▶ **EXERCISE INSTRUCTIONS**
There is material below. Print exactly the lines starting at the line with "This screenshot has width=571, height=422." and ending at the line with "The width and height of the screenshot is (940, 612).", ends included, and no others.

▶ **SUPPLIED RECORDS**
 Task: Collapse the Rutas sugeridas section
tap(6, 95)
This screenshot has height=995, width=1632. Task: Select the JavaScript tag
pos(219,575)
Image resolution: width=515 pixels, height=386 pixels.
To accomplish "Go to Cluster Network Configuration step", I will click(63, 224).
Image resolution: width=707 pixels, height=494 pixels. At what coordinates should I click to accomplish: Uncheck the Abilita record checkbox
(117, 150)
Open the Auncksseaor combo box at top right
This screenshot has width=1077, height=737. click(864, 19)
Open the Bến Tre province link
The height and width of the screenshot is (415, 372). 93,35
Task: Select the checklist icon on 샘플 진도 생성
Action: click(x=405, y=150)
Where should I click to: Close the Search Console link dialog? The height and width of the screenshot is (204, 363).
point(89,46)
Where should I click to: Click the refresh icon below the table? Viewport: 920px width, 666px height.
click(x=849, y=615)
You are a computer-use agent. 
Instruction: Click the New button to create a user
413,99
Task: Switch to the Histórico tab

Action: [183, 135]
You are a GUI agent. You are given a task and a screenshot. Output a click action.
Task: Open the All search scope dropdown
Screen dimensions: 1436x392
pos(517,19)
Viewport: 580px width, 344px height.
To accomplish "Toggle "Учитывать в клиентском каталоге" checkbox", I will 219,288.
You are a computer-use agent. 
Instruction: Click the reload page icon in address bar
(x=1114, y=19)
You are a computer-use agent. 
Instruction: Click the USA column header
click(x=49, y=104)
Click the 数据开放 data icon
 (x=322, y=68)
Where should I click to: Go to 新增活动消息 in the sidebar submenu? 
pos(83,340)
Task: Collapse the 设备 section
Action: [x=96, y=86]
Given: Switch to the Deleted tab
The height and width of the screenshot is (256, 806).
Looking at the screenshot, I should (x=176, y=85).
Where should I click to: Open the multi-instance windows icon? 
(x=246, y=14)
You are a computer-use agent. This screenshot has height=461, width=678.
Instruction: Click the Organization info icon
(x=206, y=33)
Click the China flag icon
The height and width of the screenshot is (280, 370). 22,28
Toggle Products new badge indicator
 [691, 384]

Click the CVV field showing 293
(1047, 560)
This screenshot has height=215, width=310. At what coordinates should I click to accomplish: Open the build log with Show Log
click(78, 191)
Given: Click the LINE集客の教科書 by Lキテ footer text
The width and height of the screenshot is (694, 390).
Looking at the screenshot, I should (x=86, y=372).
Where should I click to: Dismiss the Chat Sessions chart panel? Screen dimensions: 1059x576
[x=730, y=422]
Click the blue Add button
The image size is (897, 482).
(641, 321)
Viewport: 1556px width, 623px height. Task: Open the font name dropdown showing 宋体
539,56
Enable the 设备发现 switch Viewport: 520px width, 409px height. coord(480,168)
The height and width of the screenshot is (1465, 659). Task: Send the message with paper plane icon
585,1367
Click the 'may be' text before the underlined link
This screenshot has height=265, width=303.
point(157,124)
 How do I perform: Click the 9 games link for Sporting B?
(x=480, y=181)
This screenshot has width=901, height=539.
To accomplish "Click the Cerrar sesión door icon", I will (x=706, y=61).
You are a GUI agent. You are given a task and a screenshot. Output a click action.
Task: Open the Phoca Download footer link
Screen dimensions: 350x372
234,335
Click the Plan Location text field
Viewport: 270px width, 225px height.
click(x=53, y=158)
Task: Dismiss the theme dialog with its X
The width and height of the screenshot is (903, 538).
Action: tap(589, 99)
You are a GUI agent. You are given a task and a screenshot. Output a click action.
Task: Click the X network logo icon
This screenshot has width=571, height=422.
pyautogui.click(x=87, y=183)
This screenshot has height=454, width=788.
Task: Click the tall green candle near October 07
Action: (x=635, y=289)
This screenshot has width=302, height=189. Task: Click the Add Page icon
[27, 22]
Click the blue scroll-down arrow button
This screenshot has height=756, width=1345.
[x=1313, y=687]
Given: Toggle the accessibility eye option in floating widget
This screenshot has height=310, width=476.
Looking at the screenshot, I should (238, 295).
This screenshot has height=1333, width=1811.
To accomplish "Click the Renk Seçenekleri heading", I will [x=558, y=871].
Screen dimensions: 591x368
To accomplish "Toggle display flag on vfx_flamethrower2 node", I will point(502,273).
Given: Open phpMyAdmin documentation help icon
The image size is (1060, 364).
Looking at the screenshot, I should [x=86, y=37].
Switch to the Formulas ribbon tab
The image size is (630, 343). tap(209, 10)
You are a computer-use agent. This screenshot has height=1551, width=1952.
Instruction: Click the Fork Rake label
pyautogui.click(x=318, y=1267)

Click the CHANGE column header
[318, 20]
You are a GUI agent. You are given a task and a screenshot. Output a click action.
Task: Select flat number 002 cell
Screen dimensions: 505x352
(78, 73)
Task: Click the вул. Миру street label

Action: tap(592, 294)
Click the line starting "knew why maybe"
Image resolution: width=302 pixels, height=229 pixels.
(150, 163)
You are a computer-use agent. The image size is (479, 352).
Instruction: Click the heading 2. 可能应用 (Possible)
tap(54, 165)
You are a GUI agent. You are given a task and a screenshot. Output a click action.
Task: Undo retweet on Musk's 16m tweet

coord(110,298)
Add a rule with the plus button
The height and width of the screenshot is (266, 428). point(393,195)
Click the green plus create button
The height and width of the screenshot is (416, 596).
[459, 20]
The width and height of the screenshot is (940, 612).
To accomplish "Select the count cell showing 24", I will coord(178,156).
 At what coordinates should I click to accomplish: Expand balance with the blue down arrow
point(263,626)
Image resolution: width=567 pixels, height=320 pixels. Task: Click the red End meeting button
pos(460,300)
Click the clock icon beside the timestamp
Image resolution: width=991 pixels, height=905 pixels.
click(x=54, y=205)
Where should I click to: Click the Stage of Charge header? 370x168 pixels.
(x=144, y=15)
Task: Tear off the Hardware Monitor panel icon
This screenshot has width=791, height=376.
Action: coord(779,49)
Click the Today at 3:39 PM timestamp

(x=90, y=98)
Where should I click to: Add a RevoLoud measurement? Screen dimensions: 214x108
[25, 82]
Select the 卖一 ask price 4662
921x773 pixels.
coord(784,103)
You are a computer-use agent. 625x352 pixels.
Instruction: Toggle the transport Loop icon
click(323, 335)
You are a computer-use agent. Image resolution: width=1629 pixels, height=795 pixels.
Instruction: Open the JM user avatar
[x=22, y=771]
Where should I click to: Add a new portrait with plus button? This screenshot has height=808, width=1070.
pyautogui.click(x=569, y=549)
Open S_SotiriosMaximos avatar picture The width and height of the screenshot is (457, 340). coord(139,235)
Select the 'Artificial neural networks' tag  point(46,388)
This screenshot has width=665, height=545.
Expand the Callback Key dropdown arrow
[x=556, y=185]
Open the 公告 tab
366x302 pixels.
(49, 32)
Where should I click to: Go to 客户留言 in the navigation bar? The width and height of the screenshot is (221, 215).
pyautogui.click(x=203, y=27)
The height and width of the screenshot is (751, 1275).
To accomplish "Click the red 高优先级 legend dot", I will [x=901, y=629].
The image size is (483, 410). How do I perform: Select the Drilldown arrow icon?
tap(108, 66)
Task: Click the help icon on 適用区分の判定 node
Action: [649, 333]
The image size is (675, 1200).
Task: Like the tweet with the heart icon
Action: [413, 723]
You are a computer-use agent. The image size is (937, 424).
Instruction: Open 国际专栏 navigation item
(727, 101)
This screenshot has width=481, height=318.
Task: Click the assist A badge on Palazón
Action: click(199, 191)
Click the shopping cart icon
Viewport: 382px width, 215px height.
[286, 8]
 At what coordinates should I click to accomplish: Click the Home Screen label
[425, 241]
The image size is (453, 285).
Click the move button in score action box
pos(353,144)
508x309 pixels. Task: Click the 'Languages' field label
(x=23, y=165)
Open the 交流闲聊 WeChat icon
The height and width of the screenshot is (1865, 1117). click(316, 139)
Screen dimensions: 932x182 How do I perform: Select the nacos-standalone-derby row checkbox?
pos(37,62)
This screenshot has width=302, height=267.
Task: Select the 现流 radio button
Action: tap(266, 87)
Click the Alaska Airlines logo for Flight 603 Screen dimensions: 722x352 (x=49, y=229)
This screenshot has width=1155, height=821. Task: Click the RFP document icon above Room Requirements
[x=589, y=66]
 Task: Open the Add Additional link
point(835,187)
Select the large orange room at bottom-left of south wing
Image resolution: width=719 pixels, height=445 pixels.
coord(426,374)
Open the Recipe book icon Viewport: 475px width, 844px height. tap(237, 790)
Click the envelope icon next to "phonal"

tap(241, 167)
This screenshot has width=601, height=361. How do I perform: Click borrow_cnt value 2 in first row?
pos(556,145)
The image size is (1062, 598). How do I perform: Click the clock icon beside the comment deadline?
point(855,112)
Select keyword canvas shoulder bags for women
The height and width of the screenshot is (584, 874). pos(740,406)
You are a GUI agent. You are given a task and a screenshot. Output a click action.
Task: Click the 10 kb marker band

▶ **TASK ANSWER**
This screenshot has width=571, height=422.
pyautogui.click(x=87, y=183)
This screenshot has height=454, width=788.
Task: Click the tall green candle near October 07
Action: (x=635, y=289)
This screenshot has width=302, height=189. Task: Click the Add Page icon
[27, 22]
Click the blue scroll-down arrow button
This screenshot has height=756, width=1345.
[x=1313, y=687]
Given: Toggle the accessibility eye option in floating widget
This screenshot has height=310, width=476.
Looking at the screenshot, I should (238, 295).
This screenshot has height=1333, width=1811.
To accomplish "Click the Renk Seçenekleri heading", I will [x=558, y=871].
Screen dimensions: 591x368
To accomplish "Toggle display flag on vfx_flamethrower2 node", I will point(502,273).
Given: Open phpMyAdmin documentation help icon
The image size is (1060, 364).
Looking at the screenshot, I should [x=86, y=37].
Switch to the Formulas ribbon tab
The image size is (630, 343). tap(209, 10)
You are a computer-use agent. This screenshot has height=1551, width=1952.
Instruction: Click the Fork Rake label
pyautogui.click(x=318, y=1267)

Click the CHANGE column header
[318, 20]
You are a GUI agent. You are given a task and a screenshot. Output a click action.
Task: Select flat number 002 cell
Screen dimensions: 505x352
(78, 73)
Task: Click the вул. Миру street label

Action: tap(592, 294)
Click the line starting "knew why maybe"
Image resolution: width=302 pixels, height=229 pixels.
(150, 163)
You are a computer-use agent. The image size is (479, 352).
Instruction: Click the heading 2. 可能应用 (Possible)
tap(54, 165)
You are a GUI agent. You are given a task and a screenshot. Output a click action.
Task: Undo retweet on Musk's 16m tweet

coord(110,298)
Add a rule with the plus button
The height and width of the screenshot is (266, 428). point(393,195)
Click the green plus create button
The height and width of the screenshot is (416, 596).
[459, 20]
The width and height of the screenshot is (940, 612).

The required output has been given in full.